Honeywell Int’l announced Monday it would take a charge of up to $1 billion against earnings as it cuts jobs and facilities amid a weak economy. Honeywell CEO Larry Bossidy said the company will have to cut 16,000 jobs, or 13 percent of its work force, by the end of this year.
By year-end, Honeywell will also have closed 51 sites, Bossidy told financial analysts. He added that several businesses are not considered core to Honeywell, and that they would likely be sold off. But he noted that the current market environment would not allow Honeywell to divest those operations immediately. He also reiterated that the company is not for sale.
Of the third-quarter charge, about $400 million to $500 million will be related to furloughing 10,500 people. The charge also will consist of about $300 million for relocating and disposing some facilities and $230 million related to environmental issues, Bossidy said.
The move comes after Honeywell took $651 million in charges in the second quarter related in part to its abandoned deal with GE earlier this year. The company reported second-quarter earnings of $50 million, or six cents per share, including the charges.

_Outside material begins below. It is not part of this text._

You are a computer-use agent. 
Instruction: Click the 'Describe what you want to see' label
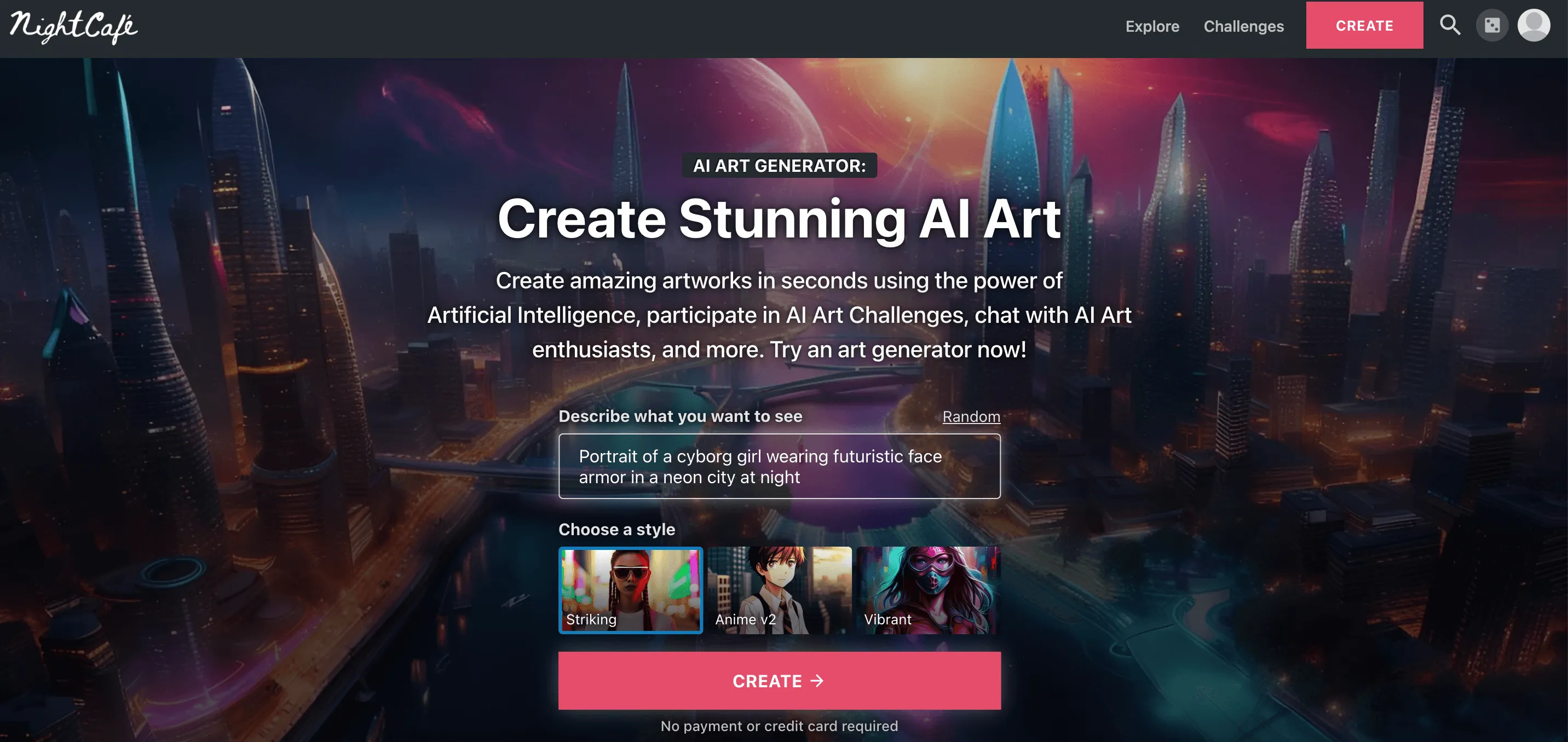681,416
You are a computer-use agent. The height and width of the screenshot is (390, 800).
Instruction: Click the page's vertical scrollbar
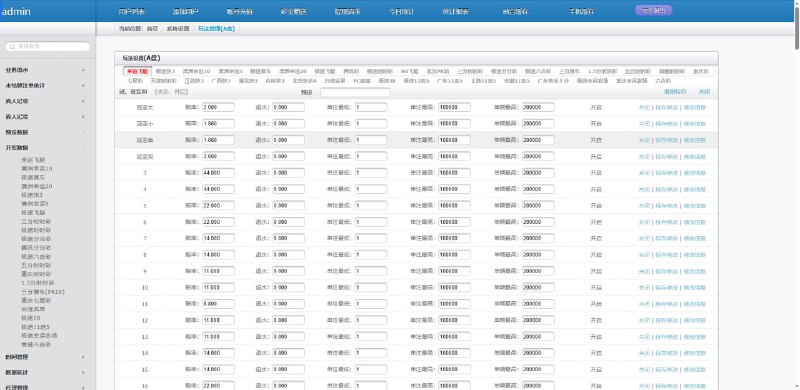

Operating earnings fell 26 percent for the period.
Bossidy made no specific comments on the outlook for earnings per share for the third quarter. In addition, Bossidy said the company plans to have cut 5,000 positions of a total 37,500 at its aerospace business by the end of the year. However, the aerospace operation could gain from discussions with federal regulators on beefing up security in U.S. airports and aboard commercial aircraft.